Bonus: Salsa verde, corn tortillas AND chips, and reusable containers—Barrio definitely killed it with the acoutrements, but, they didn't give us enough chips/tortillas.
Rancho Alegre (204 Garfield Pl. at 7th Ave) Located on the second floor, Rancho Alegre literally means "Happy Ranch." Blanket-covered tables and goofy decor abound, but where in Park Slope can you actually look DOWN on 7th Avenue while you slurp down a margarita?
Ordering ease: Same as Barrio—very simple and easy.
Price: $5.50 for guacamole and multi-colored tortilla chips. $10 minimum for delivery.

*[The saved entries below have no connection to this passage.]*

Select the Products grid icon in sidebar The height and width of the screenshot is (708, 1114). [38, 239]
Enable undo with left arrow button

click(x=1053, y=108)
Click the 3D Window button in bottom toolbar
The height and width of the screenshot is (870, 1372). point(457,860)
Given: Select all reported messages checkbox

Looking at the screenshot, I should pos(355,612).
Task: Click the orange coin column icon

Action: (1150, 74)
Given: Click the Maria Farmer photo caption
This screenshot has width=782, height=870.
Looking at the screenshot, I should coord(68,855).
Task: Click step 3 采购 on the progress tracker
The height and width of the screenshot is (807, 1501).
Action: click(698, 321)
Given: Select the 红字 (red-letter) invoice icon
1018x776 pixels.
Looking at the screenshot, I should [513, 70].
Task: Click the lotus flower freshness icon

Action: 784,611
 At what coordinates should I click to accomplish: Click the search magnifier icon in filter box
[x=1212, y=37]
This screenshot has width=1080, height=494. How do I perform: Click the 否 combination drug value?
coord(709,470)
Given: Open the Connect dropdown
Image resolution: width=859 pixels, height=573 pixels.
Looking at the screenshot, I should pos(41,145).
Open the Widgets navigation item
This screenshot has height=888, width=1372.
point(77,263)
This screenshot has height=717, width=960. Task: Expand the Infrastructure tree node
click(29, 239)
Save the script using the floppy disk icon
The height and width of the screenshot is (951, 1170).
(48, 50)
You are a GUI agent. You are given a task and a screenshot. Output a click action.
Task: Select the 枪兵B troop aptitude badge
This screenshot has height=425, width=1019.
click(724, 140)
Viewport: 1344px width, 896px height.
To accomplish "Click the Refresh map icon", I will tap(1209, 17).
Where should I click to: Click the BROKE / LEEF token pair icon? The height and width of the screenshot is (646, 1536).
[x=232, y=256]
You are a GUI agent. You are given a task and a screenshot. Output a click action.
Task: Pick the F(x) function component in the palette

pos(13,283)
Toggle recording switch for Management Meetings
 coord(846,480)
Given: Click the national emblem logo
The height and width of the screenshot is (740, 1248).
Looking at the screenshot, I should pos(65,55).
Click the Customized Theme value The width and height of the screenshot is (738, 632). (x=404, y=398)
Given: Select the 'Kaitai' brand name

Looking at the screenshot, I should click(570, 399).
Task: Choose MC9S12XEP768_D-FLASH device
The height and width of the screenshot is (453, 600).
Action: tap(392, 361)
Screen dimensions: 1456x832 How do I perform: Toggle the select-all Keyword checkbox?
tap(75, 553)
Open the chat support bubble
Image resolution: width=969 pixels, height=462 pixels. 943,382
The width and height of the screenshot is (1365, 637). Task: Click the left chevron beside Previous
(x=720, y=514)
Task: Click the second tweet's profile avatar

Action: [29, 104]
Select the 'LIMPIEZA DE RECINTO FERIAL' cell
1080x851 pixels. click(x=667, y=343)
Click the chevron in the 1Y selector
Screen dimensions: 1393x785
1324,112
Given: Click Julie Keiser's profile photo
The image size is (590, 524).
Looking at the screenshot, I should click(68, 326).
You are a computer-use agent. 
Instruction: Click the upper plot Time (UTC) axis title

Delivery time: About 20 minutes.
How'd it hold up?: The tortilla chips (while plentiful) were just shoved in a bag, which was obviously greasy and torn. The guacamole was served in a reuseable container.
Taste: Again, I ordered the guacamole mild, and I was pleased with the flavor of it. It was very well-seasoned, and the fresh onions in it gave it good flavor and an unexpected crunch. The consistency of Rancho Alegre's guac was also better than Barrio's.
Bonus: Nothing special—it was what it was, chips and guacamole.
So, who won?
While they both tied for service with a smile and quick delivery (and Barrio's order came equipped with more bells and whistles), the flavor and the price always win out, don't they? For two dollars less, Rancho Alegre's guacamole was just better, that's all.
Don't worry about Barrio, though, because they've already won the real-life business smackdown with their next door neighbor, Miracle Grill (too soon?).